EXTRACTED MATERIAL Start Marker
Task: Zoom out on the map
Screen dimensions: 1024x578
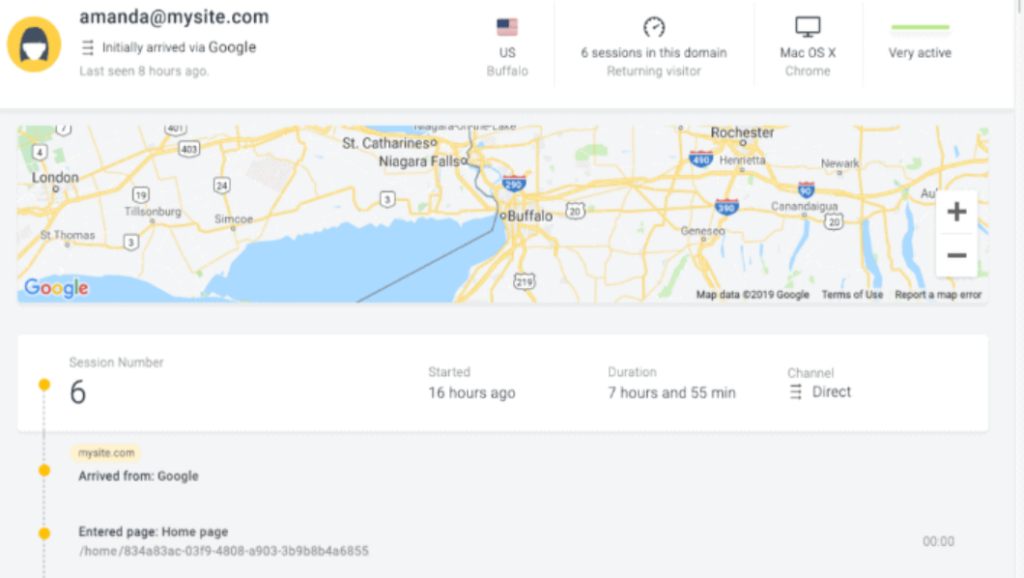Action: tap(956, 256)
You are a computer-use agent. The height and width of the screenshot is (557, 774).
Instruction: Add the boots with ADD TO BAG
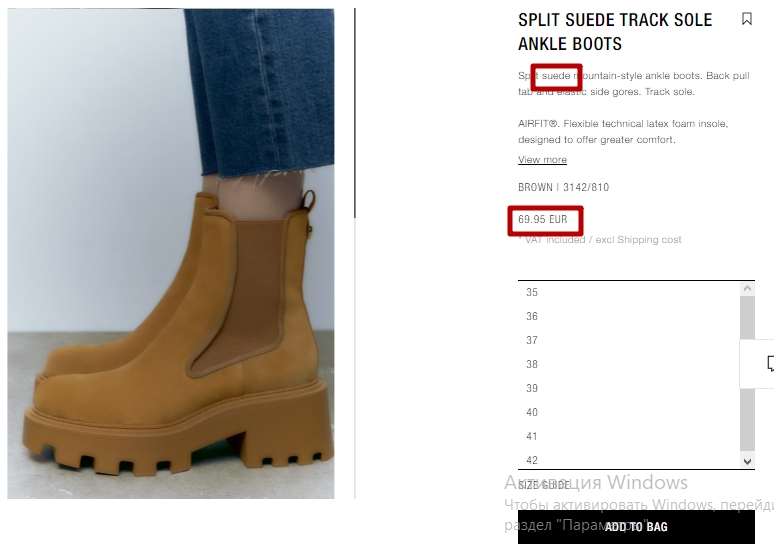pos(636,527)
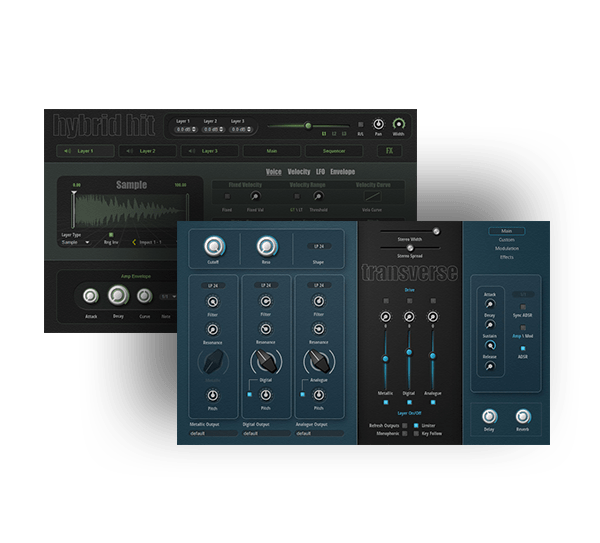Click the Stereo Width slider handle

(436, 231)
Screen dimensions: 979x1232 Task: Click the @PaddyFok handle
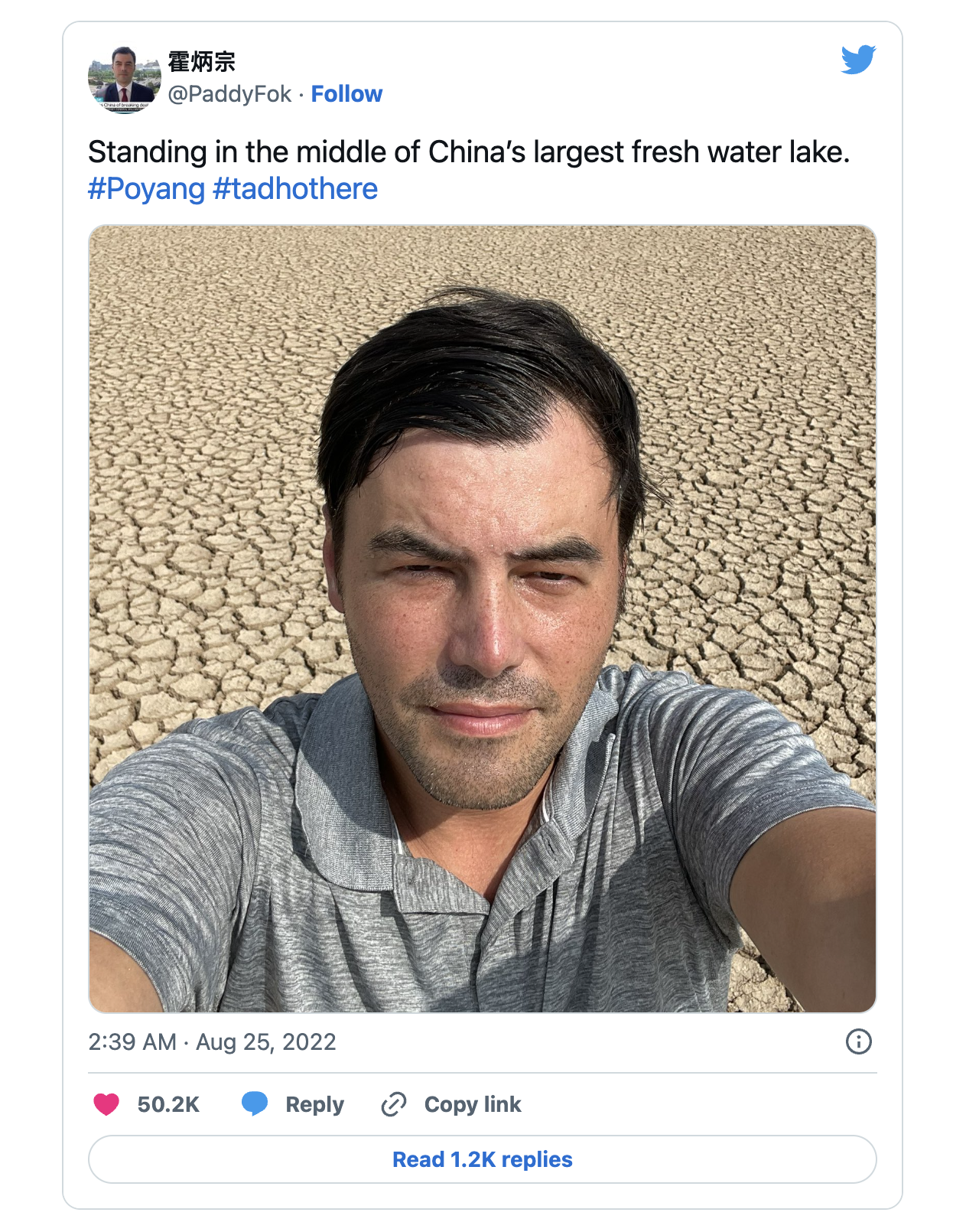[229, 94]
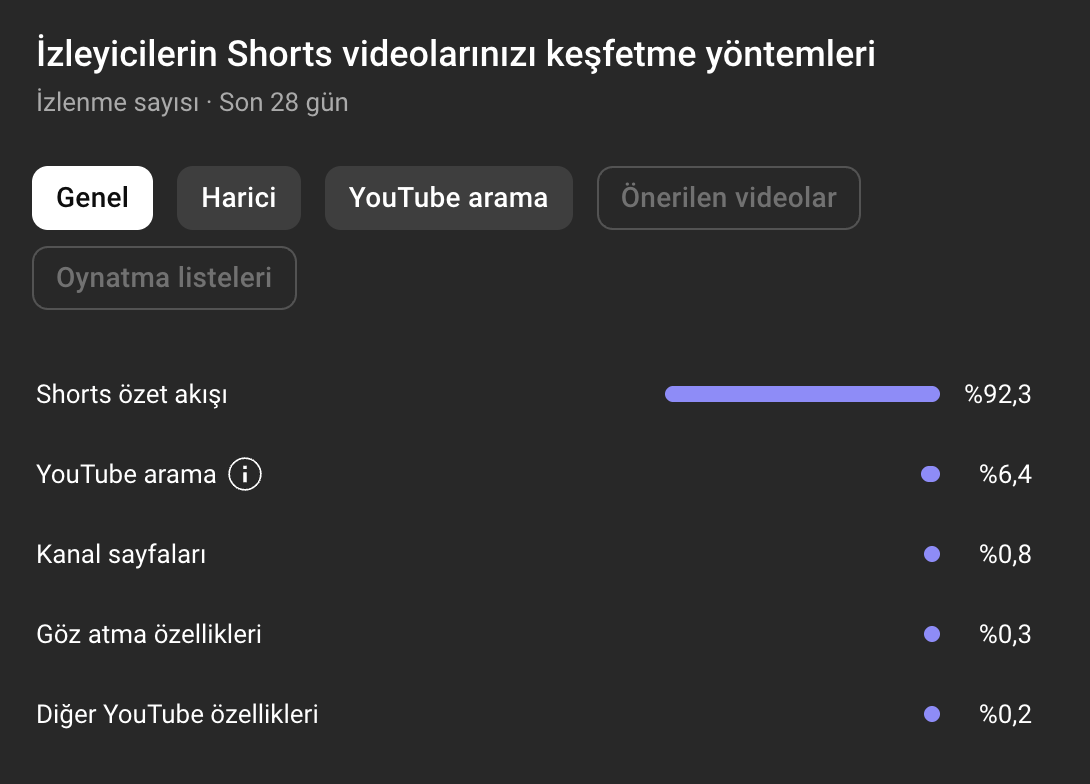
EXTRACTED MATERIAL End Marker
*YOUR OBJECTIVE*
Please return the whole listing exactly. Do not copy its images.

*WRITTEN ANSWER*
Task: Zoom out on the map
Screen dimensions: 1024x578
Action: tap(956, 256)
You are a computer-use agent. The height and width of the screenshot is (557, 774).
Instruction: Add the boots with ADD TO BAG
pos(636,527)
Click the Stereo Width slider handle

(436, 231)
Screen dimensions: 979x1232 Task: Click the @PaddyFok handle
[229, 94]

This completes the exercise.